Give some credit to John Lynch, Kyle Shanahan, and company. They’re not holding on for holdings on sake. They understand the idea of a sunk cost. The Trey Lance deal has been done. They can’t resurrect the three first round picks they traded to move up to draft him. But they can still spin the theory of Lance into something, some tangible asset that can help them win in this precious window when their defense is still whole and Brock Purdy is still cheap.
It wasn’t supposed to be this way. When they selected Lance, the Niners were drafting an idea as much as a player. That may sound pompous, but it’s true. Shanahan pushing for Lance in a draft that included Mac Jones (a more prototypical ‘Shanahan’ prospect) was emblematic of a philosophical shift. What if, the theory went, they could take all the wonders of a wide-zone-then-boot-styled offense that had wreaked havoc on the league and they could pair it with some option and pistol goodness? Could you fuse those two distinct poles into one, cohesive offense? The traditional Shanahan concepts would be more lethal — Lance as a roller on boot-actions would be infinitely more dangerous for a defense than Jimmy Garoppolo.
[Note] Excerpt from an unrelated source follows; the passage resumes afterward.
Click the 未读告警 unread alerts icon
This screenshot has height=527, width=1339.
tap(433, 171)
And the new ideas would bring a measure of you-go-here-I-go-there football that is, by definition, indefensible. Rather than silo the offense from play to play, the two styles would complement and then amplify one another.
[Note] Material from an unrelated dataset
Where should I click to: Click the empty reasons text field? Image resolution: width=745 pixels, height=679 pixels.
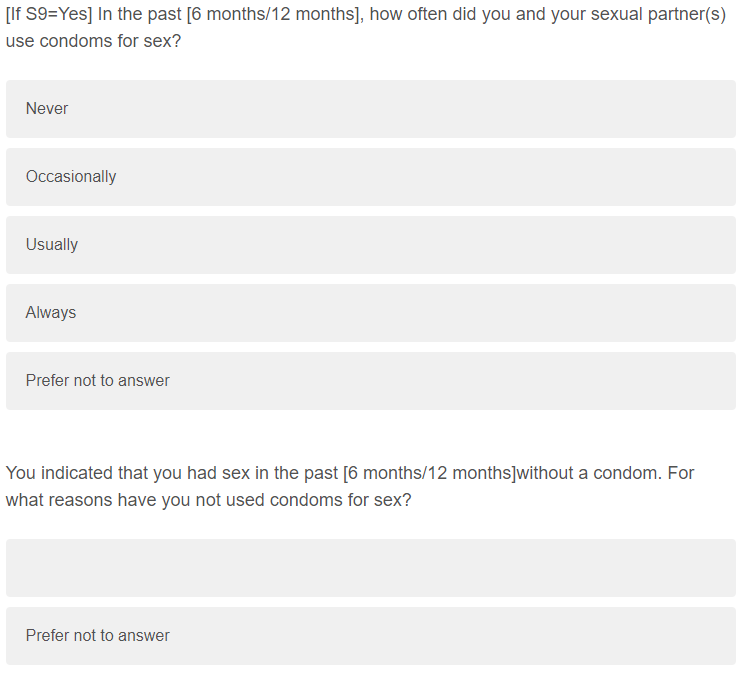pos(370,568)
As I’ve noted before, as the wide-zone-then-boot aficionados started to see defenses finding methods to slow down the offensive madness, they each sought different paths forward: Sean McVay moved to the super-spread, and bet on the arm of Matthew Stafford (success!); Matt LaFleur embraced more a smashmouth-spread, with a creative second-phase system, the unique abilities of Aaron Rodgers and Davante Adams affording him a kind of get-out-of-jail-free card (success!); Kyle Shanahan drafted Trey Lance.
Adding a power-runner into the classic Shanahan makeup would have been a fresh wrinkle, and unlike anything we’ve seen in the wide-zone-then-boot orbit. We had yet to see a true power-runner in a WZTB-style system (the closest would be Ryan Tannehill, but it took too long for the Tannehill-from-A&M to land in that kind of system). Some of the principles defenses have built to try to slow the keeper are harder to maintain when you know a player could pall the ball and be g-o-n-e around the corner — which could lead to overplaying the keeper, making life easier for Lance to throw from the pocket.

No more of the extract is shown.